Network graphs are a great way to visualise relationships between objects and their importance within the network. This tutorial demonstrates the basics of the package ggraph.
It follows the principles of Leland Wilkinson’s The Grammar of Graphics by extending on well-known data visualisation package ggplot2, which can be challenging to apply to networks. Data structures from igraph, an older network package originally created in C, are also supported.
Load the following packages once installed. We leverage igraph and tidyverse to handle some more complex data pre-processing.
We explore two examples of networks using TV scripts from one of America’s longest running shows The Simpsons. The csv file containing is available at the github repository of sujanjoejacob. To simplify, the analysis focuses on characters appearing in at least 20 episodes.
# Load scripts and remove non-speaking lines
lines <- read_csv("./simpsons_script_lines.csv")
speaking_lines <- lines %>%
filter(!is.na(raw_character_text))
# Limit analysis to re-occuring characters in 20 or more episodes
top_char <- speaking_lines %>%
group_by(raw_character_text) %>%
mutate(appearances=n_distinct(episode_id)) %>%
filter(appearances >= 20) %>%
ungroup()
# Count characters lines per episode
lines_per_ep <- top_char %>%
group_by(raw_character_text, episode_id) %>%
summarise(lines=n()) %>%
ungroup()
A network is comprised of objects referred to as nodes or Vertices and their connections named Edges. This example is only concerned with identifying connections where direction does not matter. Real world examples include social networks or road maps within a city.
The dataset is converted into a weighted N∗N adjacency matrix of character connections. We count characters’ lines per episode, then use cosine similarity to weigh connections based on episodes appearances and amount of dialogue.
# Convert to matrix
char_df <- lines_per_ep %>%
spread(episode_id, lines, fill=0)
char_mat <- as.matrix(select(char_df, -raw_character_text))
rownames(char_mat) <- char_df$raw_character_text
# Calculate cosine distance between characters
cosine_sim <- as.dist(char_mat %*% t(char_mat) / (sqrt(rowSums(char_mat^2) %*% t(rowSums(char_mat^2)))))
# Initial look at the network
autograph(as.matrix(cosine_sim))
The network’s magnitude of nodes and connections create difficulty in extracting valuable information without further customisation.

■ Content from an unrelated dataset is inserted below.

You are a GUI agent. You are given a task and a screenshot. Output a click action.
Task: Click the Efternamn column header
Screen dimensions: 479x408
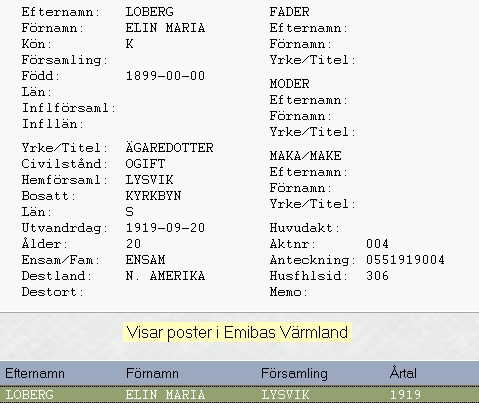(x=35, y=373)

This is where a network package shines. We remove weaker connections from the adjacency matrix and introduce igraph functions for layout and community detection.

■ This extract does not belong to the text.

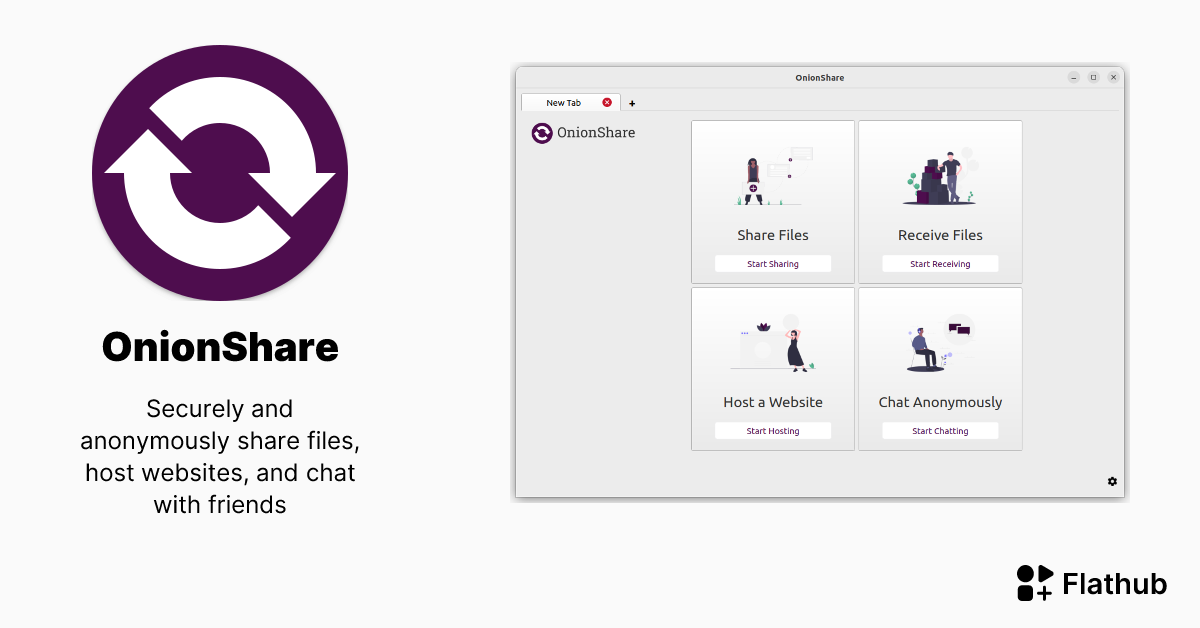Image resolution: width=1200 pixels, height=628 pixels.
Task: Open a new tab with the plus button
Action: pyautogui.click(x=632, y=102)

Communities are densely connected clusters within the larger network. The Louvain Method used is an algorithm which creates small clusters optimising locally, then iteratively builds a network using smaller clusters as nodes. A random layout is used for now, with other options discussed later. Also of note are attributes of vertices and edges which can be controlled using V()
and E()
.
# Filter weak connections. The amount chosen here is arbitrary. Try different variations.
cs_strong <- cosine_sim
cs_strong[cs_strong < max(cs_strong) * 0.25] <- 0
# Create an igraph object
ig <- as.matrix(cs_strong) %>%
graph_from_adjacency_matrix(mode = "undirected", weighted = TRUE)
# Community detection algoritm
community <- cluster_louvain(ig)
# Attach communities to relevant vertices
V(ig)$color <- community$membership
# Graph layout
layout <- layout.random(ig)
# igraph plot
plot(ig, layout = layout)
Given the level of labels and nodes, extensive customisation is still required for meaningful insight. Using ggraph allows adjustments to be added layer by layer. Following the ggraph()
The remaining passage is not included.